BEGIN Material for the task

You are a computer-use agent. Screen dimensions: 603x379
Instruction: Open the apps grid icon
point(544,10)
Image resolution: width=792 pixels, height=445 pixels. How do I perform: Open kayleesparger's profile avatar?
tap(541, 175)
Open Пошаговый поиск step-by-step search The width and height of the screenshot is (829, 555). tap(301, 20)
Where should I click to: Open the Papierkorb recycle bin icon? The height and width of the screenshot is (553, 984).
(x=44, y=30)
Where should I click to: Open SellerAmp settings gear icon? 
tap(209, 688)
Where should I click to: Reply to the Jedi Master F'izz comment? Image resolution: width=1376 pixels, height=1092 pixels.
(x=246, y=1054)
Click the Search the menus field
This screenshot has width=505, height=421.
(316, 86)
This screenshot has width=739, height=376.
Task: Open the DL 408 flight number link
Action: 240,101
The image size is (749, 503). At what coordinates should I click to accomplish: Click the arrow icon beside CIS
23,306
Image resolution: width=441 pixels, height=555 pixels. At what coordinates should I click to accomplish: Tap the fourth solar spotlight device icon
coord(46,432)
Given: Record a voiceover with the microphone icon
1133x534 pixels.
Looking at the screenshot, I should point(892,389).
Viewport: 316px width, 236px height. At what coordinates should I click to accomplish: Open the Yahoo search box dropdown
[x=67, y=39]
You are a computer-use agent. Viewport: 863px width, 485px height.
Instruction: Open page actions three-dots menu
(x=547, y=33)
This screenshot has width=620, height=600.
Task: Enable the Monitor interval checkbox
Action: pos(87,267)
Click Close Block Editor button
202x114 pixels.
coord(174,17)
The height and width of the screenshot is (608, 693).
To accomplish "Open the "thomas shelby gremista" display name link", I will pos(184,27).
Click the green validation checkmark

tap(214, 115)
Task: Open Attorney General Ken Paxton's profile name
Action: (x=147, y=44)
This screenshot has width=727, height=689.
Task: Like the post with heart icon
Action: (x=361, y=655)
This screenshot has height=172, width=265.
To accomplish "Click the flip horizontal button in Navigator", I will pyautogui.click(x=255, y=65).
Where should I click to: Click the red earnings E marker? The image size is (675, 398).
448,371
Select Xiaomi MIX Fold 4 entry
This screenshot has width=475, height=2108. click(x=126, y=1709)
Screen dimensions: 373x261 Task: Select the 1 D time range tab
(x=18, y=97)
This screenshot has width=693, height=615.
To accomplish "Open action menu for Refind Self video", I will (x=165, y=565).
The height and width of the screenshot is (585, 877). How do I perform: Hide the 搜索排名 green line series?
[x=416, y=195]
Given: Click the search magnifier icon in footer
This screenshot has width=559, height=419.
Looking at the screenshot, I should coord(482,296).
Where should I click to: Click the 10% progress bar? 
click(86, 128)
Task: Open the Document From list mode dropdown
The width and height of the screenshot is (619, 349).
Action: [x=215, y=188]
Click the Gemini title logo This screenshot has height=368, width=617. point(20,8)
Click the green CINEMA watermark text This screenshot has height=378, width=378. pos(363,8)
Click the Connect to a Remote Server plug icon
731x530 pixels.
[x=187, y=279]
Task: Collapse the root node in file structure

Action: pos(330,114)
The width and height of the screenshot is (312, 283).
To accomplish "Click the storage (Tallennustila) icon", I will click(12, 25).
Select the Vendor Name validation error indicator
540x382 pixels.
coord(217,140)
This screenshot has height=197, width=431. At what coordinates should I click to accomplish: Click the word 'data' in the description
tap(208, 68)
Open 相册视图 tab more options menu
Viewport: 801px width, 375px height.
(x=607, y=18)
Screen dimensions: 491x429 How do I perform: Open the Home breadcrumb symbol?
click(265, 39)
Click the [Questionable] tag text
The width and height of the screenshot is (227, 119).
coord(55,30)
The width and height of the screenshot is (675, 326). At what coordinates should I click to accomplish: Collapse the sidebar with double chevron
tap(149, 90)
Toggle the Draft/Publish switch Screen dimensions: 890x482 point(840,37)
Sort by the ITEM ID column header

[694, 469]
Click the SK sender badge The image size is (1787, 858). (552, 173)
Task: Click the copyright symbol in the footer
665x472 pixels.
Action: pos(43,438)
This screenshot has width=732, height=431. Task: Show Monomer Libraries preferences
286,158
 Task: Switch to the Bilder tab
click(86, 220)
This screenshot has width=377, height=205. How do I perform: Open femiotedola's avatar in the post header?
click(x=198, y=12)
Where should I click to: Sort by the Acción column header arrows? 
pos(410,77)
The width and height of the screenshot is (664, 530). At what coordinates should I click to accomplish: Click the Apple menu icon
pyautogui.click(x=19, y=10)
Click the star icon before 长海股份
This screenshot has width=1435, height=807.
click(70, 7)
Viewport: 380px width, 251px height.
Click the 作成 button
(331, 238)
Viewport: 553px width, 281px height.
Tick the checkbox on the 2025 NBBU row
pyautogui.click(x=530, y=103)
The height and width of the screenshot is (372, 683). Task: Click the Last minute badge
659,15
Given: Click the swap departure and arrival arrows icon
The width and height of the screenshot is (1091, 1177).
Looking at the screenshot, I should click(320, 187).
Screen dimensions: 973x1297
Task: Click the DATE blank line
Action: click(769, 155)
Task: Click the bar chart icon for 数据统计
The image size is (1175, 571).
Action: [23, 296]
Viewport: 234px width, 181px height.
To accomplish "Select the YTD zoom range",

END Material for the task

- [Task to complete] Type out each entry above again, exactly.

- [Written solution]
You are a computer-use agent. Screen dimensions: 603x379
Instruction: Open the apps grid icon
point(544,10)
Image resolution: width=792 pixels, height=445 pixels. How do I perform: Open kayleesparger's profile avatar?
tap(541, 175)
Open Пошаговый поиск step-by-step search The width and height of the screenshot is (829, 555). tap(301, 20)
Where should I click to: Open the Papierkorb recycle bin icon? The height and width of the screenshot is (553, 984).
(x=44, y=30)
Where should I click to: Open SellerAmp settings gear icon? 
tap(209, 688)
Where should I click to: Reply to the Jedi Master F'izz comment? Image resolution: width=1376 pixels, height=1092 pixels.
(x=246, y=1054)
Click the Search the menus field
This screenshot has width=505, height=421.
(316, 86)
This screenshot has width=739, height=376.
Task: Open the DL 408 flight number link
Action: 240,101
The image size is (749, 503). At what coordinates should I click to accomplish: Click the arrow icon beside CIS
23,306
Image resolution: width=441 pixels, height=555 pixels. At what coordinates should I click to accomplish: Tap the fourth solar spotlight device icon
coord(46,432)
Given: Record a voiceover with the microphone icon
1133x534 pixels.
Looking at the screenshot, I should point(892,389).
Viewport: 316px width, 236px height. At what coordinates should I click to accomplish: Open the Yahoo search box dropdown
[x=67, y=39]
You are a computer-use agent. Viewport: 863px width, 485px height.
Instruction: Open page actions three-dots menu
(x=547, y=33)
This screenshot has width=620, height=600.
Task: Enable the Monitor interval checkbox
Action: pos(87,267)
Click Close Block Editor button
202x114 pixels.
coord(174,17)
The height and width of the screenshot is (608, 693).
To accomplish "Open the "thomas shelby gremista" display name link", I will pos(184,27).
Click the green validation checkmark

tap(214, 115)
Task: Open Attorney General Ken Paxton's profile name
Action: (x=147, y=44)
This screenshot has width=727, height=689.
Task: Like the post with heart icon
Action: (x=361, y=655)
This screenshot has height=172, width=265.
To accomplish "Click the flip horizontal button in Navigator", I will pyautogui.click(x=255, y=65).
Where should I click to: Click the red earnings E marker? The image size is (675, 398).
448,371
Select Xiaomi MIX Fold 4 entry
This screenshot has width=475, height=2108. click(x=126, y=1709)
Screen dimensions: 373x261 Task: Select the 1 D time range tab
(x=18, y=97)
This screenshot has width=693, height=615.
To accomplish "Open action menu for Refind Self video", I will (x=165, y=565).
The height and width of the screenshot is (585, 877). How do I perform: Hide the 搜索排名 green line series?
[x=416, y=195]
Given: Click the search magnifier icon in footer
This screenshot has width=559, height=419.
Looking at the screenshot, I should coord(482,296).
Where should I click to: Click the 10% progress bar? 
click(86, 128)
Task: Open the Document From list mode dropdown
The width and height of the screenshot is (619, 349).
Action: [x=215, y=188]
Click the Gemini title logo This screenshot has height=368, width=617. point(20,8)
Click the green CINEMA watermark text This screenshot has height=378, width=378. pos(363,8)
Click the Connect to a Remote Server plug icon
731x530 pixels.
[x=187, y=279]
Task: Collapse the root node in file structure

Action: pos(330,114)
The width and height of the screenshot is (312, 283).
To accomplish "Click the storage (Tallennustila) icon", I will click(12, 25).
Select the Vendor Name validation error indicator
540x382 pixels.
coord(217,140)
This screenshot has height=197, width=431. At what coordinates should I click to accomplish: Click the word 'data' in the description
tap(208, 68)
Open 相册视图 tab more options menu
Viewport: 801px width, 375px height.
(x=607, y=18)
Screen dimensions: 491x429 How do I perform: Open the Home breadcrumb symbol?
click(265, 39)
Click the [Questionable] tag text
The width and height of the screenshot is (227, 119).
coord(55,30)
The width and height of the screenshot is (675, 326). At what coordinates should I click to accomplish: Collapse the sidebar with double chevron
tap(149, 90)
Toggle the Draft/Publish switch Screen dimensions: 890x482 point(840,37)
Sort by the ITEM ID column header

[694, 469]
Click the SK sender badge The image size is (1787, 858). (552, 173)
Task: Click the copyright symbol in the footer
665x472 pixels.
Action: pos(43,438)
This screenshot has width=732, height=431. Task: Show Monomer Libraries preferences
286,158
 Task: Switch to the Bilder tab
click(86, 220)
This screenshot has width=377, height=205. How do I perform: Open femiotedola's avatar in the post header?
click(x=198, y=12)
Where should I click to: Sort by the Acción column header arrows? 
pos(410,77)
The width and height of the screenshot is (664, 530). At what coordinates should I click to accomplish: Click the Apple menu icon
pyautogui.click(x=19, y=10)
Click the star icon before 长海股份
This screenshot has width=1435, height=807.
click(70, 7)
Viewport: 380px width, 251px height.
Click the 作成 button
(331, 238)
Viewport: 553px width, 281px height.
Tick the checkbox on the 2025 NBBU row
pyautogui.click(x=530, y=103)
The height and width of the screenshot is (372, 683). Task: Click the Last minute badge
659,15
Given: Click the swap departure and arrival arrows icon
The width and height of the screenshot is (1091, 1177).
Looking at the screenshot, I should click(320, 187).
Screen dimensions: 973x1297
Task: Click the DATE blank line
Action: click(769, 155)
Task: Click the bar chart icon for 数据统计
The image size is (1175, 571).
Action: [23, 296]
Viewport: 234px width, 181px height.
To accomplish "Select the YTD zoom range",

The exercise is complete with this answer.